===== Records supplied
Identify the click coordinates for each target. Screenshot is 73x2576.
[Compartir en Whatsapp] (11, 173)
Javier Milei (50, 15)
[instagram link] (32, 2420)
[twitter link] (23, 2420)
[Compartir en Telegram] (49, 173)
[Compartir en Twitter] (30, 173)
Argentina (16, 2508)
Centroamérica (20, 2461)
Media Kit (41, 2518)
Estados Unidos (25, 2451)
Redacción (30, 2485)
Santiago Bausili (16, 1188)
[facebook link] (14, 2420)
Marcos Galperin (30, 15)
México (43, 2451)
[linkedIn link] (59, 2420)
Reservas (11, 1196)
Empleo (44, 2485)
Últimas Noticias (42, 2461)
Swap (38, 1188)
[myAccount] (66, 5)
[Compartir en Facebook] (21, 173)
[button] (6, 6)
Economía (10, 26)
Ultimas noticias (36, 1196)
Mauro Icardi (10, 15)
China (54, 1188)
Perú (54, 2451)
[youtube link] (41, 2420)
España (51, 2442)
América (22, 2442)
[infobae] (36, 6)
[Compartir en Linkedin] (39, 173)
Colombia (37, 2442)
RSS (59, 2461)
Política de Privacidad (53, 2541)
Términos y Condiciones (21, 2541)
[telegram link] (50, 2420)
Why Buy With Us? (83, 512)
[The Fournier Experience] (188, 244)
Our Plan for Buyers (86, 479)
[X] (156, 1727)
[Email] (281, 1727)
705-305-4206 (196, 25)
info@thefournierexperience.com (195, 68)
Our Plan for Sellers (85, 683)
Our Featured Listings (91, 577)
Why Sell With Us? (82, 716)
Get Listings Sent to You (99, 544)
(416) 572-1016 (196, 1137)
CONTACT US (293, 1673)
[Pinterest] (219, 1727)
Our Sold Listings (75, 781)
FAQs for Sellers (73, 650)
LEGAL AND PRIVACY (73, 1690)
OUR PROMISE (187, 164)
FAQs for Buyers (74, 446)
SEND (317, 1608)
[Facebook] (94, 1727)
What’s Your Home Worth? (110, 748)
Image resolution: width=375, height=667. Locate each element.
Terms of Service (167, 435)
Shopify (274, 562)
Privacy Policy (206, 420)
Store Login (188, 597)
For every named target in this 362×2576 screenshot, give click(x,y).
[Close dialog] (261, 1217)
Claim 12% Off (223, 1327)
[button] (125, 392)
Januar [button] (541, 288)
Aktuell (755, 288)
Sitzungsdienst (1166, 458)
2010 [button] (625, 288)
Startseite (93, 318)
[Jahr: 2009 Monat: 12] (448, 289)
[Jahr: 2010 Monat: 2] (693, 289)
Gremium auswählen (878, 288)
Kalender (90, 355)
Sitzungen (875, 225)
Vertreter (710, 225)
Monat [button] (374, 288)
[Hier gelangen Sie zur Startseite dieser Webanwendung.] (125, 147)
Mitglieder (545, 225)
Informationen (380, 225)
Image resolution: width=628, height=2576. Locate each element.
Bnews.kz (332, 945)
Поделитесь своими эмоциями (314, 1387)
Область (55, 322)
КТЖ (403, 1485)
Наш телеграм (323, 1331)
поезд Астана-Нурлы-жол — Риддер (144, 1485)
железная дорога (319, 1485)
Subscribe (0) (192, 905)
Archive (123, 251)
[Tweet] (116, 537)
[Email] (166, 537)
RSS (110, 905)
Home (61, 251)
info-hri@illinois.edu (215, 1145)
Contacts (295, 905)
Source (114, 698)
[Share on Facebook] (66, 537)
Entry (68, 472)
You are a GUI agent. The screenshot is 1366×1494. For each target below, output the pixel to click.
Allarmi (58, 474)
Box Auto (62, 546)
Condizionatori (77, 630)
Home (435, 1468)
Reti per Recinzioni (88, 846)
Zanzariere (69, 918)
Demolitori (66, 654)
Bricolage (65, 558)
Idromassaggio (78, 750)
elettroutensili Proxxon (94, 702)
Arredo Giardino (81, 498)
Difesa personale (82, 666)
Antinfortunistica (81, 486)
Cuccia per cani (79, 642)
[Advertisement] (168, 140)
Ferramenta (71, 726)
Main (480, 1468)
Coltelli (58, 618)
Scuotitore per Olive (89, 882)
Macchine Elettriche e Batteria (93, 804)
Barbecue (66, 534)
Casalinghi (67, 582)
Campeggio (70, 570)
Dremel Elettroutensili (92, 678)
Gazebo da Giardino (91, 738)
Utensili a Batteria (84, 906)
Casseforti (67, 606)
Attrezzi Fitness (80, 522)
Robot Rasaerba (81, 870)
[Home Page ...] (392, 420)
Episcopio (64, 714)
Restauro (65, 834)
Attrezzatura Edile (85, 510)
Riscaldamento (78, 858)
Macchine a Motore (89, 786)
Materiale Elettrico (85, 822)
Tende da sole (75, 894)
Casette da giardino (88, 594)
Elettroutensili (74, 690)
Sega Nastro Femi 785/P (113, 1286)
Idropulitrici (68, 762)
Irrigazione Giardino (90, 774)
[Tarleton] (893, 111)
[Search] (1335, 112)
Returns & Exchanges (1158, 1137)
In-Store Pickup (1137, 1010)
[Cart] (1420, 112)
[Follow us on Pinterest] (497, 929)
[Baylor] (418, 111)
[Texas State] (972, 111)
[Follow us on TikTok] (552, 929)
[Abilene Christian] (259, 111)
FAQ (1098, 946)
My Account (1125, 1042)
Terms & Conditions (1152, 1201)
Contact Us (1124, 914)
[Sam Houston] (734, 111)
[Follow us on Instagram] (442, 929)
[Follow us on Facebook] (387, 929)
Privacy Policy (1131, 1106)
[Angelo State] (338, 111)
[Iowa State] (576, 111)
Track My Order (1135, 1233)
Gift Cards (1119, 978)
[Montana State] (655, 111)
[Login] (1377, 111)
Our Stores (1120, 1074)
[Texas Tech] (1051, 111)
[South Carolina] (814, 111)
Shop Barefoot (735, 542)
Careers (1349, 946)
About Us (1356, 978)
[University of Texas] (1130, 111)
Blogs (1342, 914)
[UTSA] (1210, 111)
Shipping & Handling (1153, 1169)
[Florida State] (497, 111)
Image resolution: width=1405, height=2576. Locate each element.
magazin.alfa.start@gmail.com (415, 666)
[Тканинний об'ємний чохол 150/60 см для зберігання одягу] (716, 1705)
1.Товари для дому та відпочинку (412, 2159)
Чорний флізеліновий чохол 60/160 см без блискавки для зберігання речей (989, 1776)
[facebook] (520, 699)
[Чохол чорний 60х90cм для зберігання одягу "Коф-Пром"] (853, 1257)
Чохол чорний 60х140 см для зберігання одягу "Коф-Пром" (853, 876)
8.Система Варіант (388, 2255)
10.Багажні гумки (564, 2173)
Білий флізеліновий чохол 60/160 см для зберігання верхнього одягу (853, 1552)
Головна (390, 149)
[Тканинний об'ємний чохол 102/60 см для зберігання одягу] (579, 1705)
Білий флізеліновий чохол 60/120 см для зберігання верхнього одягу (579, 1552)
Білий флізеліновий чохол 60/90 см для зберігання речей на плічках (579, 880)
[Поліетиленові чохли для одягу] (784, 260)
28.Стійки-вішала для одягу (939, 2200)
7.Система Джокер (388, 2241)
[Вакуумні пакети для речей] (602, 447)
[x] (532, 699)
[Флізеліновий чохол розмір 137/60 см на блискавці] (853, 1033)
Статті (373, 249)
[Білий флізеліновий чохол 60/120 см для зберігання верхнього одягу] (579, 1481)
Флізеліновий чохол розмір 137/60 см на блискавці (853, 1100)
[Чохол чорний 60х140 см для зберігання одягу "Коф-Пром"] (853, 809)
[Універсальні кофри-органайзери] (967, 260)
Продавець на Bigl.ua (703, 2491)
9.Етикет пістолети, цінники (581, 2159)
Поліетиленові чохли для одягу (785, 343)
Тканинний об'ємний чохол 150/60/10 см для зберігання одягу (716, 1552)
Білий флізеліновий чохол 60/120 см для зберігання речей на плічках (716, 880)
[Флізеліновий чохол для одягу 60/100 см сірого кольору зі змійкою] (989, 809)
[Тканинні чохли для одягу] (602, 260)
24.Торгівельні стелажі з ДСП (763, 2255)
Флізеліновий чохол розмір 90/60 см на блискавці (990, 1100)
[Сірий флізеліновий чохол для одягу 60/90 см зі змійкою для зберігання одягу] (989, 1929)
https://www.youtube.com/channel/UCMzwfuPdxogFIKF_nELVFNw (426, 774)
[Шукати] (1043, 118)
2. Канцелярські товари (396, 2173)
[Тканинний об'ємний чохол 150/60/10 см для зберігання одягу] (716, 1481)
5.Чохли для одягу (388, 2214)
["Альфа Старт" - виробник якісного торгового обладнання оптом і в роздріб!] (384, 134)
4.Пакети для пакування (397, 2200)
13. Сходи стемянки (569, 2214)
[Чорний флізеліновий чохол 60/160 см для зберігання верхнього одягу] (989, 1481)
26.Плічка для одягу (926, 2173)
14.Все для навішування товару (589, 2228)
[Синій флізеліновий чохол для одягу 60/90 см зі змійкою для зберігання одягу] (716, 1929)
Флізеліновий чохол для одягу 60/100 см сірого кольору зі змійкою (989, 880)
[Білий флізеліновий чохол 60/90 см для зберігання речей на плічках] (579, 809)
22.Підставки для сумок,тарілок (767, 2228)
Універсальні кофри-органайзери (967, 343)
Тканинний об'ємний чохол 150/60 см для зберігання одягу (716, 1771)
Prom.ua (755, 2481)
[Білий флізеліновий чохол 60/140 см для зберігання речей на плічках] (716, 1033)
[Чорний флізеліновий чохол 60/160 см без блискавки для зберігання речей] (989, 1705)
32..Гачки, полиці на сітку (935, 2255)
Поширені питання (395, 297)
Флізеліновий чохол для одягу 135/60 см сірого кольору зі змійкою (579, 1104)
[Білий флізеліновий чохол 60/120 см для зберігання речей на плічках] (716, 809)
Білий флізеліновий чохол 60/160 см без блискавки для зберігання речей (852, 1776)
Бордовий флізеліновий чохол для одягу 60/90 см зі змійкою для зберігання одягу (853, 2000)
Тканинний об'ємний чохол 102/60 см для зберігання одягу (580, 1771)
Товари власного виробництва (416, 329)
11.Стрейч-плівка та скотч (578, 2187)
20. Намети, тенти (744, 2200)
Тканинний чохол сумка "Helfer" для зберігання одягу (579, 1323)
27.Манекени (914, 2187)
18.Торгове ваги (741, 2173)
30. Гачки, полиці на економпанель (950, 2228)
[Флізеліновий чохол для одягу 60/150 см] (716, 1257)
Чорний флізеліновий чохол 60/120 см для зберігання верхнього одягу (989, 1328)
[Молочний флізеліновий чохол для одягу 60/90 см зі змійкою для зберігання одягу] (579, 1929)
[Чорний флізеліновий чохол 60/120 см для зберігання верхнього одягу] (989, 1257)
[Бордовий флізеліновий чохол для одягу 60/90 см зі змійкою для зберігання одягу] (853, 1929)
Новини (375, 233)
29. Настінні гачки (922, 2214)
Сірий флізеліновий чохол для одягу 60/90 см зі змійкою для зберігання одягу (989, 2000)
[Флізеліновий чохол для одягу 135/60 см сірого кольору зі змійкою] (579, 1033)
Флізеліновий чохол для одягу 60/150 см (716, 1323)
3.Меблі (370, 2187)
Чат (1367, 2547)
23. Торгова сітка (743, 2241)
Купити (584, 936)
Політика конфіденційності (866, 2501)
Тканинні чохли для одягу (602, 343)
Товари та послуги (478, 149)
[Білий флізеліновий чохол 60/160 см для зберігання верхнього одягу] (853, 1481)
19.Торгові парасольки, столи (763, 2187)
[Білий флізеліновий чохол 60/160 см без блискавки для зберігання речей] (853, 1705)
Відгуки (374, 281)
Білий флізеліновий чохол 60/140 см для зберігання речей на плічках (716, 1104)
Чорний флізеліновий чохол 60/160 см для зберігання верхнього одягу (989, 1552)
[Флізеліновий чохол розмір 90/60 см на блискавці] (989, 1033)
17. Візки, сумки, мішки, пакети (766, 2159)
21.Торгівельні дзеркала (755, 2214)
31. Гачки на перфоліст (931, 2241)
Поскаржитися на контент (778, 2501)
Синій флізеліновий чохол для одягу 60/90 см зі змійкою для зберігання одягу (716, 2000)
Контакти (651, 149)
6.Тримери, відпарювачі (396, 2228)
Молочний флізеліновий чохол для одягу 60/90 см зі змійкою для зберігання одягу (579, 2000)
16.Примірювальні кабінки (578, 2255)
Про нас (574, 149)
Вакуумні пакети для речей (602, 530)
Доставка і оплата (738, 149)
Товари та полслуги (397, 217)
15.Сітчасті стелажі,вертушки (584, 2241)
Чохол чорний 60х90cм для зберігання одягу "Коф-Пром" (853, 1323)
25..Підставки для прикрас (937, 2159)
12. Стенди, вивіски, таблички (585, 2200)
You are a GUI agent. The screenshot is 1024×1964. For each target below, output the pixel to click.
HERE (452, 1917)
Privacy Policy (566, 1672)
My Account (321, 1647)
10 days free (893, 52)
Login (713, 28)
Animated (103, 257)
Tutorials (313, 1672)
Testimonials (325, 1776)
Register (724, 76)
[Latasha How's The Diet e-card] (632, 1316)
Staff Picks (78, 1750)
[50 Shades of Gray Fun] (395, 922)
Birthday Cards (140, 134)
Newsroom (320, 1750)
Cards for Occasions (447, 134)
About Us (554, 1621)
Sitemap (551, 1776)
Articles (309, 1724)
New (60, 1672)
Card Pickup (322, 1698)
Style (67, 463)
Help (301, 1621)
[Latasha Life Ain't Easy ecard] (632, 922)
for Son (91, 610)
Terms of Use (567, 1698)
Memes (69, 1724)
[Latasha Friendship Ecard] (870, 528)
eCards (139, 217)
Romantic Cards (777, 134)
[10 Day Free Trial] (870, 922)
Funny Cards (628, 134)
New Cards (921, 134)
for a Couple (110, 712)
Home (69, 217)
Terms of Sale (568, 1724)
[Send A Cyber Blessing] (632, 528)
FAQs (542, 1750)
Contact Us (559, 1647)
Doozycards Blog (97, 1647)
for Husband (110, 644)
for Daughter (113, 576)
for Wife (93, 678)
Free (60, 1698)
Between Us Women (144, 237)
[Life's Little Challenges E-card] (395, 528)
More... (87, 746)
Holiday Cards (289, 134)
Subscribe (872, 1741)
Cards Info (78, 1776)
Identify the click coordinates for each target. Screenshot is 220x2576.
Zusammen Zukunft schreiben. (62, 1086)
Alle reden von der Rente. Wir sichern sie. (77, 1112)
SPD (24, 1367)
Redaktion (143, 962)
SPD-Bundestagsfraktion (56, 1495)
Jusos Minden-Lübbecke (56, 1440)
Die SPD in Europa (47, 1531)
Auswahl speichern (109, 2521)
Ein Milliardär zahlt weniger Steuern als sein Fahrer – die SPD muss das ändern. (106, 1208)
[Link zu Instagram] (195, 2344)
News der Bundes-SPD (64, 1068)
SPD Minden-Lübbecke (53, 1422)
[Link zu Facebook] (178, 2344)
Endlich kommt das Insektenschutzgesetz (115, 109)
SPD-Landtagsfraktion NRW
==========
Required action: From the records above, extract exactly and only the lines that begin at the line with "14.Все для навішування товару (589, 2228)" and stop after the line with "[Бордовий флізеліновий чохол".

Worked solution:
14.Все для навішування товару (589, 2228)
[Синій флізеліновий чохол для одягу 60/90 см зі змійкою для зберігання одягу] (716, 1929)
Флізеліновий чохол для одягу 60/100 см сірого кольору зі змійкою (989, 880)
[Білий флізеліновий чохол 60/90 см для зберігання речей на плічках] (579, 809)
22.Підставки для сумок,тарілок (767, 2228)
Універсальні кофри-органайзери (967, 343)
Тканинний об'ємний чохол 150/60 см для зберігання одягу (716, 1771)
Prom.ua (755, 2481)
[Білий флізеліновий чохол 60/140 см для зберігання речей на плічках] (716, 1033)
[Чорний флізеліновий чохол 60/160 см без блискавки для зберігання речей] (989, 1705)
32..Гачки, полиці на сітку (935, 2255)
Поширені питання (395, 297)
Флізеліновий чохол для одягу 135/60 см сірого кольору зі змійкою (579, 1104)
[Білий флізеліновий чохол 60/120 см для зберігання речей на плічках] (716, 809)
Білий флізеліновий чохол 60/160 см без блискавки для зберігання речей (852, 1776)
Бордовий флізеліновий чохол для одягу 60/90 см зі змійкою для зберігання одягу (853, 2000)
Тканинний об'ємний чохол 102/60 см для зберігання одягу (580, 1771)
Товари власного виробництва (416, 329)
11.Стрейч-плівка та скотч (578, 2187)
20. Намети, тенти (744, 2200)
Тканинний чохол сумка "Helfer" для зберігання одягу (579, 1323)
27.Манекени (914, 2187)
18.Торгове ваги (741, 2173)
30. Гачки, полиці на економпанель (950, 2228)
[Флізеліновий чохол для одягу 60/150 см] (716, 1257)
Чорний флізеліновий чохол 60/120 см для зберігання верхнього одягу (989, 1328)
[Молочний флізеліновий чохол для одягу 60/90 см зі змійкою для зберігання одягу] (579, 1929)
[Чорний флізеліновий чохол 60/120 см для зберігання верхнього одягу] (989, 1257)
[Бордовий флізеліновий чохол для одягу 60/90 см зі змійкою для зберігання одягу] (853, 1929)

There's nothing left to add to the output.